[Records from a collection]

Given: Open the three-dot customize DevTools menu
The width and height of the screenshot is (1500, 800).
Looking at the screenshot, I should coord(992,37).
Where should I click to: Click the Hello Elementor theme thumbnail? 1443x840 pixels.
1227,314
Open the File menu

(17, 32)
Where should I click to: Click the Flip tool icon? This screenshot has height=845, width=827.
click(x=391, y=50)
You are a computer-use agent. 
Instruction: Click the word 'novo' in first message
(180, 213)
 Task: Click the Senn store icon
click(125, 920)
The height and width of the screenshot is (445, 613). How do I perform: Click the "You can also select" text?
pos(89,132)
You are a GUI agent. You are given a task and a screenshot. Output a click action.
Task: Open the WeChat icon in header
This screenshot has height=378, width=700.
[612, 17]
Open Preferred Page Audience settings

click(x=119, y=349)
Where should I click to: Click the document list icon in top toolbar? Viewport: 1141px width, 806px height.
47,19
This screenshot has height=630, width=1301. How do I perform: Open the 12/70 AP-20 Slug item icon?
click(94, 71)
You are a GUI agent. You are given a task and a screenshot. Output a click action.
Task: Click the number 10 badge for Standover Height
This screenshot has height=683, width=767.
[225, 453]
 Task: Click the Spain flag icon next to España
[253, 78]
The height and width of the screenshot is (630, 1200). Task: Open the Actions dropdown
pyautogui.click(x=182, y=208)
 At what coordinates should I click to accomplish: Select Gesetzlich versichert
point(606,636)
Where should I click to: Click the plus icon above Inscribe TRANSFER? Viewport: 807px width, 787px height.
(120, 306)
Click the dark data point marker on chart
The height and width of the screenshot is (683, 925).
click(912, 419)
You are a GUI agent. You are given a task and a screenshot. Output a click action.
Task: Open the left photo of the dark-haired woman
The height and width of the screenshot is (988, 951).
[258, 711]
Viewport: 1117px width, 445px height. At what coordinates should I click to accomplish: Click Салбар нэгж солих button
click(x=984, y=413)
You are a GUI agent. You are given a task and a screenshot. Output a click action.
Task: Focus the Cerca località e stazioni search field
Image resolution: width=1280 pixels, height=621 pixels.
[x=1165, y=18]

* [What the exercise asks] Using the data above, return every line that contains the string "dark".

* [Solution to this problem]
Click the dark data point marker on chart
Task: Open the left photo of the dark-haired woman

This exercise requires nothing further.